Task instructions —
#1 According to the article on hajj translation, how many people are on Saadi's team?
#2 From the article on hajj translation, write out the text starting at "In all, 80 percent" and ending at "among hajj pilgrims.".
#3 Which languages does the official hajj translation bureau offer 24/7 interpretation in, according to the article on hajj translation?

Passage to read —
════

The six-day hajj, which starts on Sunday, is one of the five pillars of
Islam, an act all Muslims must perform at least once if they have the means
to travel to Saudi Arabia.

Most of the world’s Muslims do not speak Arabic — Indonesia is home to
the largest Muslim community by population, while tens of millions of the
faithful are native speakers of Urdu.

In all, 80 percent of pilgrims to the western Saudi city of Mecca are non-
Arabic speakers, according to Mazen al-Saadi of the official hajj translation
bureau.

His team provides 24/7 interpretation services in English, French, Farsi,
Malay, Hausa, Turkish, Chinese and Urdu — the most widely spoken language
among hajj pilgrims.

For Samir Varatchia, who made the trip to Mecca from France’s Indian Ocean
island of Reunion, the men in grey vests — the uniform of the official hajj
translation team — are a welcome sight.

“I really don’t know much Arabic,” Varatchia told AFP.

“The French translation will help us understand things, including the
sermons.”

– Indispensable – Tunisian interpreter Abdulmumen al-Saket is happy to
help, fielding frequent requests for his phone number.

“We try to help as much as we can, even with reading the maps,” he said.

“Some ask for our personal phone numbers, to call us later if they need
help,” he added.

Pilgrims come to Mecca from across the world, including India, Pakistan,
Nepal and Bangladesh. Many speak only Urdu, Saadi said.

Many of the signs directing pilgrims are translated into English, Urdu and
in some cases, French.

Mecca’s Grand Mosque provides a range of translation and interpreting
services to pilgrims.

Specialist departments deal with sermons and rulings, and a hotline is
available in dozens of languages to answer religious questions.

But for practical matters, Saadi’s 80-strong team is indispensible.

The department has been in place for four years, he said, and is being
continuously expanded to deal with rising demand.

“Most (pilgrims) don’t speak Arabic and are afraid to ask in the event of
an accident,” Sanaullah Ghuri, an Indian translator, told AFP in Arabic.

════

Collected data entries —
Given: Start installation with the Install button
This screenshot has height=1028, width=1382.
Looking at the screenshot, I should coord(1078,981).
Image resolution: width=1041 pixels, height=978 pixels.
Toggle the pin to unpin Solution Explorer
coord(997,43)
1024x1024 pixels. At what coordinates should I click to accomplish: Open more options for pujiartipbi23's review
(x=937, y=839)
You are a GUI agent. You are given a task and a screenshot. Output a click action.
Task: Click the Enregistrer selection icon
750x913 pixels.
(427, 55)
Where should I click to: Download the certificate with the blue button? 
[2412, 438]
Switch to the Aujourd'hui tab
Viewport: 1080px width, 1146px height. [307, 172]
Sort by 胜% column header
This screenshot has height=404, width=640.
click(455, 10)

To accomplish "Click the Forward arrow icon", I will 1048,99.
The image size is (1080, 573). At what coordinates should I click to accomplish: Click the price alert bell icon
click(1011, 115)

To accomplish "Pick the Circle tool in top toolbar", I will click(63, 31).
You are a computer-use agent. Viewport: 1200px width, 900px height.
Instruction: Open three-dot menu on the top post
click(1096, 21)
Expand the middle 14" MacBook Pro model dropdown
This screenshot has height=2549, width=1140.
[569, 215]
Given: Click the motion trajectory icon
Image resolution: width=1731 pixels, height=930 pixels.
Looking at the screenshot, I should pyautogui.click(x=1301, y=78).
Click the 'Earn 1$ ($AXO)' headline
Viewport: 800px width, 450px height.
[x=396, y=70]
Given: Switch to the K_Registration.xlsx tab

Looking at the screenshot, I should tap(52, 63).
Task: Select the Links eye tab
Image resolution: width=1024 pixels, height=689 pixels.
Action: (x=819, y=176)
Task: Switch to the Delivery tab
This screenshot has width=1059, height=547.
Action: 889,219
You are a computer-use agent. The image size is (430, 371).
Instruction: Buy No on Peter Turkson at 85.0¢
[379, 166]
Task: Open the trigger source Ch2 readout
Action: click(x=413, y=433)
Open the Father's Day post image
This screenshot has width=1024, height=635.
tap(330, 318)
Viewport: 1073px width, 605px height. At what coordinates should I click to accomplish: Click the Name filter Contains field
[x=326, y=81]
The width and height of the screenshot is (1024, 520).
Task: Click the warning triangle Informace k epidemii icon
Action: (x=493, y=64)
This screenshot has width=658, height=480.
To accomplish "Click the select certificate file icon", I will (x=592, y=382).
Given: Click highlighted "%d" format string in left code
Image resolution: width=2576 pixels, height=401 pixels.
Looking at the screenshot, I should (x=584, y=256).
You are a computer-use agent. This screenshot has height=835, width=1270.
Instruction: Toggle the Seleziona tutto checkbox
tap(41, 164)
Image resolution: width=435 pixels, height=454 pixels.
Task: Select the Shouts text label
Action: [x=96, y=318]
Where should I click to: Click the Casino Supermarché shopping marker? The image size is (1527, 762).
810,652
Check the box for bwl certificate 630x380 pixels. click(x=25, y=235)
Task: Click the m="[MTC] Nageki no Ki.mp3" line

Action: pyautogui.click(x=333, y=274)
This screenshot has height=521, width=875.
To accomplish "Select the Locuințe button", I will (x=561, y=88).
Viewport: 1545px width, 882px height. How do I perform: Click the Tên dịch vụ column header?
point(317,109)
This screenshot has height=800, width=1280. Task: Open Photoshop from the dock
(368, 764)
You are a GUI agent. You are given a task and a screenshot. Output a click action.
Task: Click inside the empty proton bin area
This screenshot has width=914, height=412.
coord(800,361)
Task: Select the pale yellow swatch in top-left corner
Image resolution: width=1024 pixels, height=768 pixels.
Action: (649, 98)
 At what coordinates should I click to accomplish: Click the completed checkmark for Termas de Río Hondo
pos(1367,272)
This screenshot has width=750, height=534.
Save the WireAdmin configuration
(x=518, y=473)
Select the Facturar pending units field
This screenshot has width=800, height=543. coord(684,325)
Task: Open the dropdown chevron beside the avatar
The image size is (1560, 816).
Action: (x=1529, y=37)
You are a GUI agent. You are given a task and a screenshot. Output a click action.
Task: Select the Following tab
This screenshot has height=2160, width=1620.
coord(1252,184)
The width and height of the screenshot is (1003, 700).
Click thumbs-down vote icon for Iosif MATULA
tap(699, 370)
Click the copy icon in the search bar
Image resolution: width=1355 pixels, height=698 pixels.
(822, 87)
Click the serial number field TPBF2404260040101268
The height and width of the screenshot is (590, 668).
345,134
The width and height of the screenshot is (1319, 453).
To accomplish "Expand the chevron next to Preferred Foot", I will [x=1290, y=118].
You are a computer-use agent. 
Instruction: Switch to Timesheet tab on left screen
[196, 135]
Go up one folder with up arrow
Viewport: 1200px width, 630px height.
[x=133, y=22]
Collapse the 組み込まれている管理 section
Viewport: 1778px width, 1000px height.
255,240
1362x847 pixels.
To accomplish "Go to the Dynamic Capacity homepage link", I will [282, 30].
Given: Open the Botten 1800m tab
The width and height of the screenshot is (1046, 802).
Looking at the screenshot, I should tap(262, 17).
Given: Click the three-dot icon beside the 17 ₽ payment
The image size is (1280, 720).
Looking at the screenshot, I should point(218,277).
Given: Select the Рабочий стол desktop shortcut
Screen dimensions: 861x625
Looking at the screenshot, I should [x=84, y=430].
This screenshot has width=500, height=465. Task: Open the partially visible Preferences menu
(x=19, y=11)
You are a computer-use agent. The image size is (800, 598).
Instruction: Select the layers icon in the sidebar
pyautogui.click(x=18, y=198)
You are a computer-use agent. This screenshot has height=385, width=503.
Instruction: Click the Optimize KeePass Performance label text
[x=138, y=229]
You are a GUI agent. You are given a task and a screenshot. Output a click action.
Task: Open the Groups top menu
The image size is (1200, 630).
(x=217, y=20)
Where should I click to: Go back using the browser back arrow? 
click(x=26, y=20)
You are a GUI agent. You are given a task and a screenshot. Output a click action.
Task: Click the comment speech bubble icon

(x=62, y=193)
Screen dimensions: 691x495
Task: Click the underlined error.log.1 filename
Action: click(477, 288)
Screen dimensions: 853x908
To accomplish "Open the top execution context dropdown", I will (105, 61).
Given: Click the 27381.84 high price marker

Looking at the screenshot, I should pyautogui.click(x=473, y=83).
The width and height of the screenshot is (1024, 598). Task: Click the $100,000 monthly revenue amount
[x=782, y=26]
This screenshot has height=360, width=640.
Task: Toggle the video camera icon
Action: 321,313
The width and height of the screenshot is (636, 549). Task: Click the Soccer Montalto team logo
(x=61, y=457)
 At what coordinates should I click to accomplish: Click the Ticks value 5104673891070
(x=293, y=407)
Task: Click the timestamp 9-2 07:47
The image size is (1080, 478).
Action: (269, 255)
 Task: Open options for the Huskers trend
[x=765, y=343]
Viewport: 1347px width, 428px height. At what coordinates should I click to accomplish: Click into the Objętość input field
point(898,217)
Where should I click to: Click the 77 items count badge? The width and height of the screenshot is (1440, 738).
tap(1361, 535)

════

Expected results —
#1 80

#2
In all, 80 percent of pilgrims to the western Saudi city of Mecca are non-
Arabic speakers, according to Mazen al-Saadi of the official hajj translation
bureau.

His team provides 24/7 interpretation services in English, French, Farsi,
Malay, Hausa, Turkish, Chinese and Urdu — the most widely spoken language
among hajj pilgrims.

#3 English, French, Farsi, Malay, Hausa, Turkish, Chinese and Urdu